> [Problem requirements] Copy the records below, substituting "How can I carry out" for each "How do I perform" and leaving everything else unchanged. Omit the pictures from your answer.

> [Raw data]
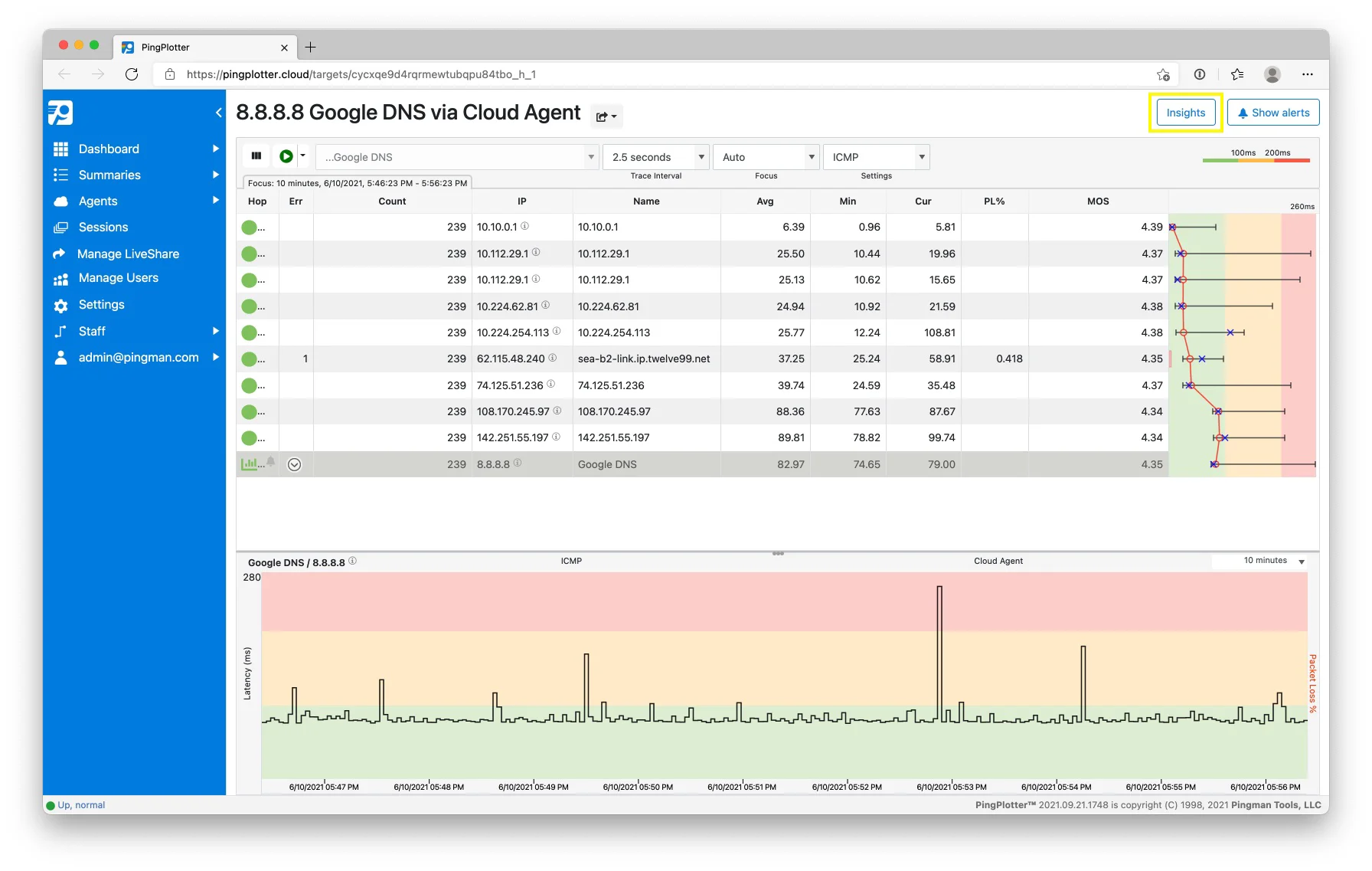Toggle the green hop indicator for 74.125.51.236
Viewport: 1372px width, 871px height.
(x=249, y=385)
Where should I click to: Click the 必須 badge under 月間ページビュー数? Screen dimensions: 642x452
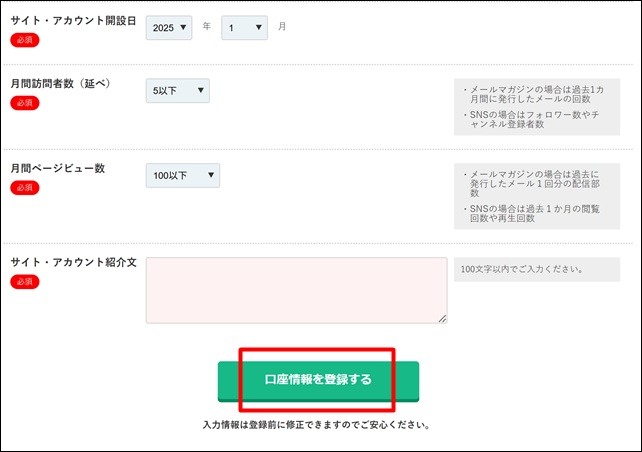click(x=25, y=188)
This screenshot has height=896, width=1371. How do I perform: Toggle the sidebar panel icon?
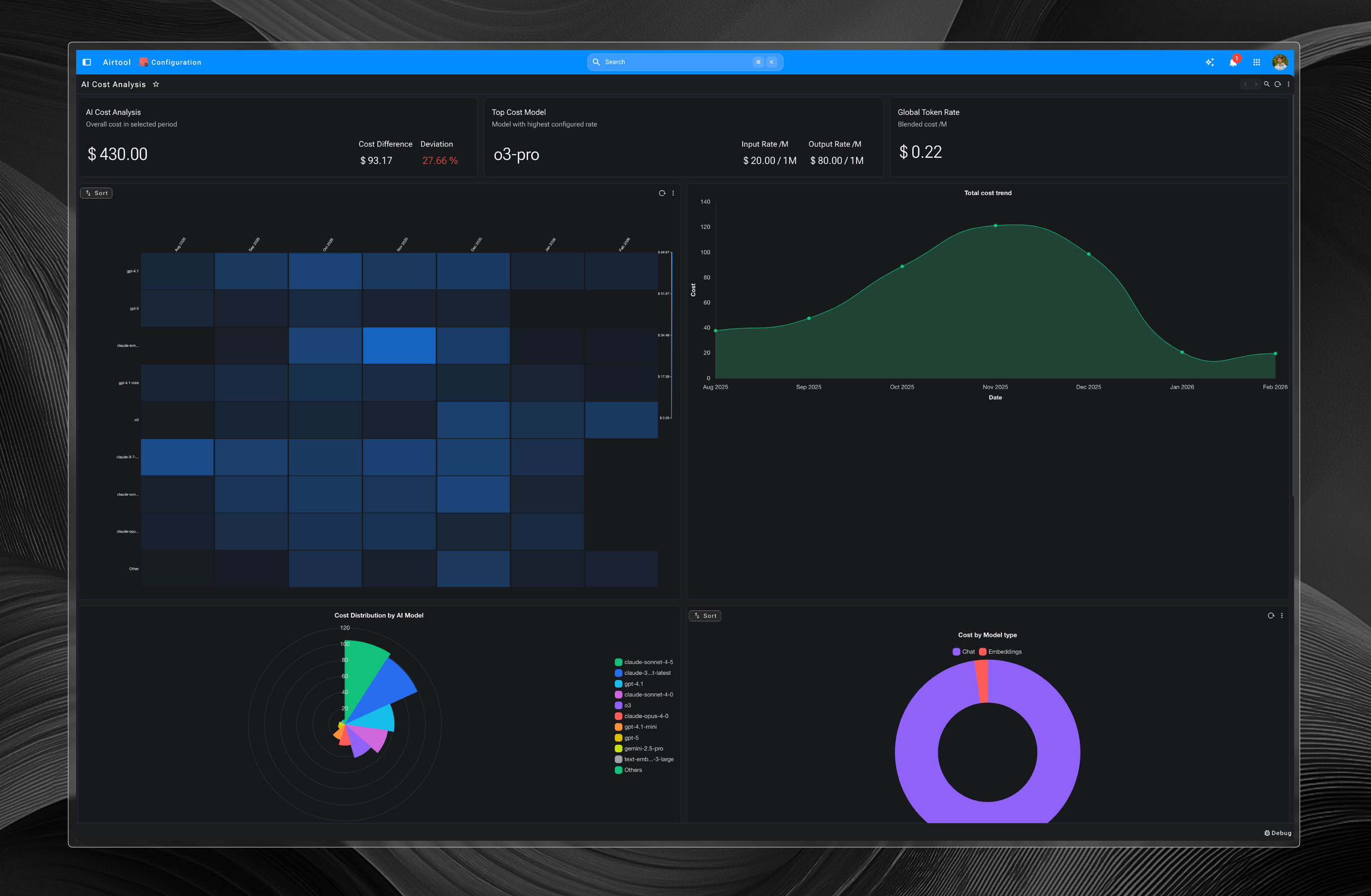pos(87,62)
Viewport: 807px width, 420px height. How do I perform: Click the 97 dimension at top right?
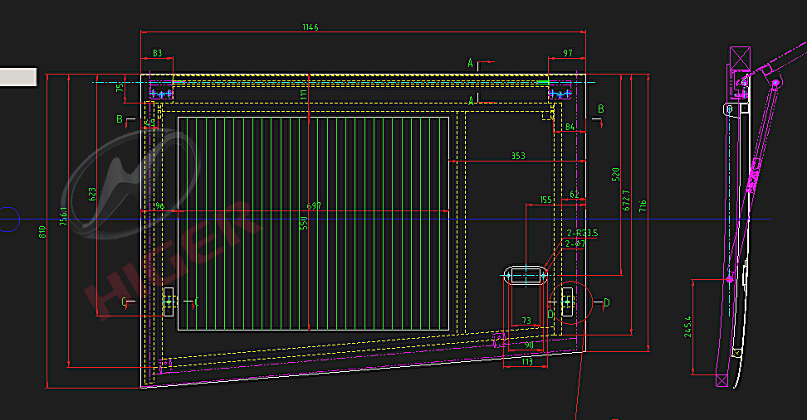point(568,52)
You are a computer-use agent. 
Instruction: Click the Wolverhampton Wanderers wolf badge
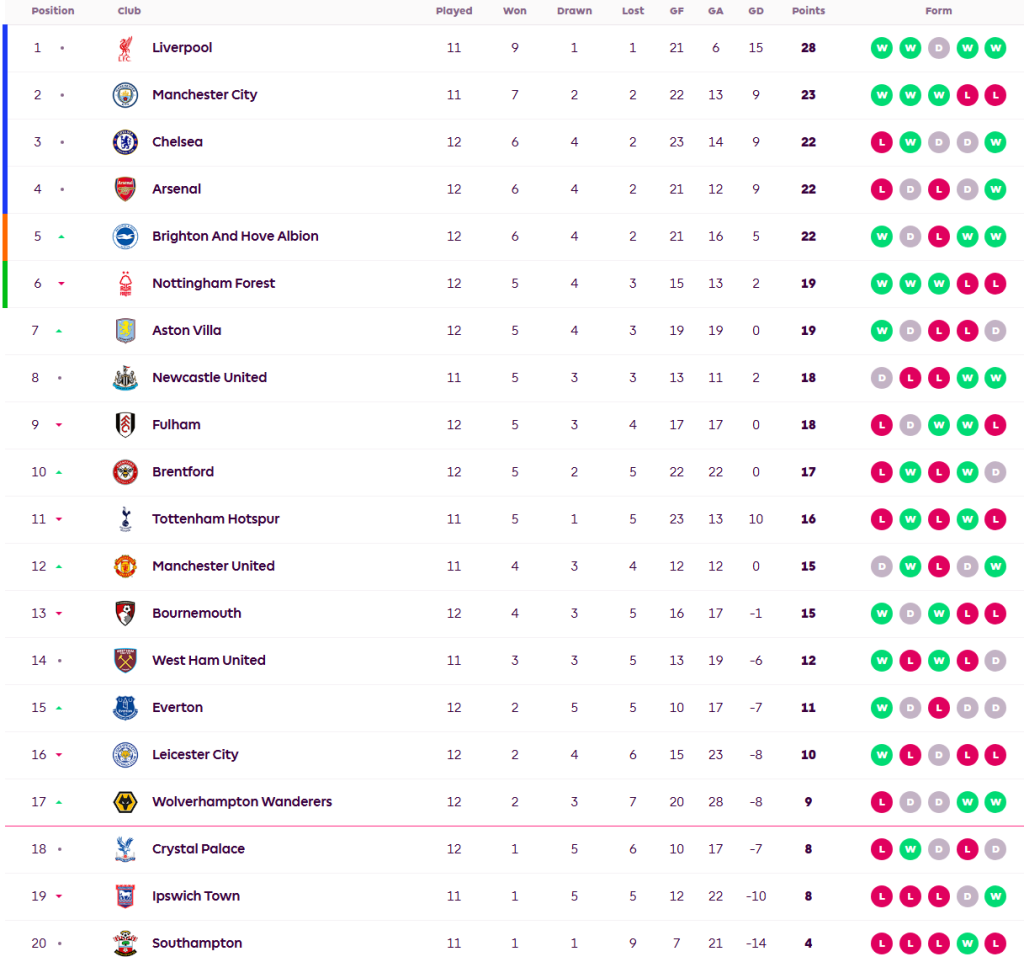pyautogui.click(x=125, y=802)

> [Result of the exercise]
Toggle the green hop indicator for 74.125.51.236
Viewport: 1372px width, 871px height.
(x=249, y=385)
Where should I click to: Click the 必須 badge under 月間ページビュー数? Screen dimensions: 642x452
click(x=25, y=188)
This screenshot has height=896, width=1371. How can I carry out: Toggle the sidebar panel icon?
pos(87,62)
Viewport: 807px width, 420px height. How can I carry out: Click the 97 dimension at top right?
point(568,52)
You are a computer-use agent. 
Instruction: Click the Wolverhampton Wanderers wolf badge
pyautogui.click(x=125, y=802)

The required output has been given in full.